Using internal strife as an excuse for imperial intervention is as old as empires themselves—and one often used by Moscow. Notable recent examples include the Soviet invasion of Afghanistan in 1979 after a destabilizing coup organized by the KGB, or ongoing Russian occupations of the breakaway Moldovan republic of Transdniestr, or the breakaway Georgian regions of South Ossetia and Abkhazia.
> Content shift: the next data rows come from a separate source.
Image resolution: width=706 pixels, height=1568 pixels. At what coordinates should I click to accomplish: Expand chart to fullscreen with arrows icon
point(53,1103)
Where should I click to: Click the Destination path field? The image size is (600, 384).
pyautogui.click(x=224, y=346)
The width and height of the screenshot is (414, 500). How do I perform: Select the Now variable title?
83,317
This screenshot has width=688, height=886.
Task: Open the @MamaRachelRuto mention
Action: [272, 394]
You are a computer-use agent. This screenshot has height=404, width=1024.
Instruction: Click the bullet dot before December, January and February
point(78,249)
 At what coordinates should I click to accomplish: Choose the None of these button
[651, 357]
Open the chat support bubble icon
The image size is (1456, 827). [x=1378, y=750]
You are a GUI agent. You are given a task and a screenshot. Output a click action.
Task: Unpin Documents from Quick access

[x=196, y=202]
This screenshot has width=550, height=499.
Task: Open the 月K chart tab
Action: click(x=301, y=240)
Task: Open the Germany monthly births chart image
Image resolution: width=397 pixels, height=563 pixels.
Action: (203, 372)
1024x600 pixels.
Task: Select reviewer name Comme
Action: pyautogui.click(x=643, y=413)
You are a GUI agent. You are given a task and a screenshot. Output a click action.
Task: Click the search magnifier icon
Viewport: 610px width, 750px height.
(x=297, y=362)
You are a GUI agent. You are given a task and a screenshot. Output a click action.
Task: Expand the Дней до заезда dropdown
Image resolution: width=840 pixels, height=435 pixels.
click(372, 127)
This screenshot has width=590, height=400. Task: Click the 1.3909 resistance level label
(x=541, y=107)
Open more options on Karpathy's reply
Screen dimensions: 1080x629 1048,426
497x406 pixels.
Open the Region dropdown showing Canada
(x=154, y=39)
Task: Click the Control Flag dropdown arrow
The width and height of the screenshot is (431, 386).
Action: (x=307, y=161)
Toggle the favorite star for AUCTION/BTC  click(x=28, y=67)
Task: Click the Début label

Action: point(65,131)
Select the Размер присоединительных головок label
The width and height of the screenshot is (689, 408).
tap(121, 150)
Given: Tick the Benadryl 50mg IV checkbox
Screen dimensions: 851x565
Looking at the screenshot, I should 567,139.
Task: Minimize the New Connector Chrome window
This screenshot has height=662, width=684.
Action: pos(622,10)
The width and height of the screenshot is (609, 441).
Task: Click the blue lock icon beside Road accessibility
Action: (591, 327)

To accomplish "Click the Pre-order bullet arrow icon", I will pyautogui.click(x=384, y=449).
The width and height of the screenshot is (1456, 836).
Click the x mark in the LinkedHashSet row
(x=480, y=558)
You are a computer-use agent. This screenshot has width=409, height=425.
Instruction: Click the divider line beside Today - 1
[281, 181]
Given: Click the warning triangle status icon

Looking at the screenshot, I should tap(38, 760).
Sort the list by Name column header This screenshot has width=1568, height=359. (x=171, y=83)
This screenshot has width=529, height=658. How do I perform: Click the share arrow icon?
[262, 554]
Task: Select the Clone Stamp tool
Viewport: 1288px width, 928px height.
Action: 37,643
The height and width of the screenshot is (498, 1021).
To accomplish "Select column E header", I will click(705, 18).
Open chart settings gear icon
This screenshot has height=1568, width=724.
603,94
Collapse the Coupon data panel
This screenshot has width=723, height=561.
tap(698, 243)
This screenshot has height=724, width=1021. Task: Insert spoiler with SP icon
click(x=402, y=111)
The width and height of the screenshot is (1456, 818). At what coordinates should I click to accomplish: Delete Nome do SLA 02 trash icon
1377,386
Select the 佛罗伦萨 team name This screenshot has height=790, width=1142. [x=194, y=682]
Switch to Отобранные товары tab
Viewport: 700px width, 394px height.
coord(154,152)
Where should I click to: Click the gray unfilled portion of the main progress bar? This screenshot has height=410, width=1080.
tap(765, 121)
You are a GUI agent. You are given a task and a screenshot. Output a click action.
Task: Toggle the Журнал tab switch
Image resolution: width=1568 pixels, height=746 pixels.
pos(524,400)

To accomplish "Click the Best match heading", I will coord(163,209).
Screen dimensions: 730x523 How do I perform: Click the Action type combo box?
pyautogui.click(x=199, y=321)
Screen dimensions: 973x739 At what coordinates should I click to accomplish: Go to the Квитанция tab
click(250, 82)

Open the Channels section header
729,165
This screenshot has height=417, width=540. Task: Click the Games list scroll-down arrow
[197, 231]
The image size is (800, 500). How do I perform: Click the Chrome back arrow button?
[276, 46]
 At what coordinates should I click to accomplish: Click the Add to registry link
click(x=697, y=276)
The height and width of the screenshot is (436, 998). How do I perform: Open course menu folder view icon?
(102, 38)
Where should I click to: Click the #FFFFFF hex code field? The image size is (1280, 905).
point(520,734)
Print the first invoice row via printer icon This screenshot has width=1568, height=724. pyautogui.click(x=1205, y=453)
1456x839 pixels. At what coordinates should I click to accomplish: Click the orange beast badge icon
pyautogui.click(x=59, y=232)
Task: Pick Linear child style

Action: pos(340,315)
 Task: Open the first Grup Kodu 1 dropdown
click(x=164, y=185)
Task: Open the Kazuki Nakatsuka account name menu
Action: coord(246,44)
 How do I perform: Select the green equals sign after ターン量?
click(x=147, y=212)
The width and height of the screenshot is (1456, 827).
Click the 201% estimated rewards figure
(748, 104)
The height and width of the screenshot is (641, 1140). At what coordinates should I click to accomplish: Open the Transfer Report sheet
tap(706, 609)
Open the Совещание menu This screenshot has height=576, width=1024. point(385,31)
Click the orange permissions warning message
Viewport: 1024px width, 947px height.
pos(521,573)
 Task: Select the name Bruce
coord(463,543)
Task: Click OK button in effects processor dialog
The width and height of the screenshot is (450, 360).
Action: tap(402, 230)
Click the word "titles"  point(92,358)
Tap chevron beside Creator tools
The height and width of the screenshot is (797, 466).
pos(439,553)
In 2005 the United Nations adopted a crucial “responsibility to protect” clause—known to diplomats as ‘R2P’—which obliges the Security Council to “take collective action” to protect populations against “genocide, war crimes, ethnic cleansing and crimes against humanity.” But if, like Russia, your worldview is that humanitarian intervention is just a cover for strategic greed, opposing sanctions on Syria proposed by the West follows naturally. “Given the current instability in Afghanistan and Iraq, and now also in Libya, embarking on new interventions would mean pushing individual regions and the entire system of international relations towards chaos,” Russian Foreign Minister Lavrov told students in Moldova this week.
Many Arabs, however—especially those who overthrew dictators and now run Egypt, Tunisia, Libya, and soon Yemen—seem to be unimpressed by Russia’s cynicism. “We are very aware that our Russian brothers, due to their long suffering in the hands of dictators for 70 years, now regard the despots amongst our rulers as the pinnacle of democracy,” Ali Ahmed Al-Baghli of the Kuwait-based Arab Times wrote last month. “We say once again: We can send them to you if you love them.”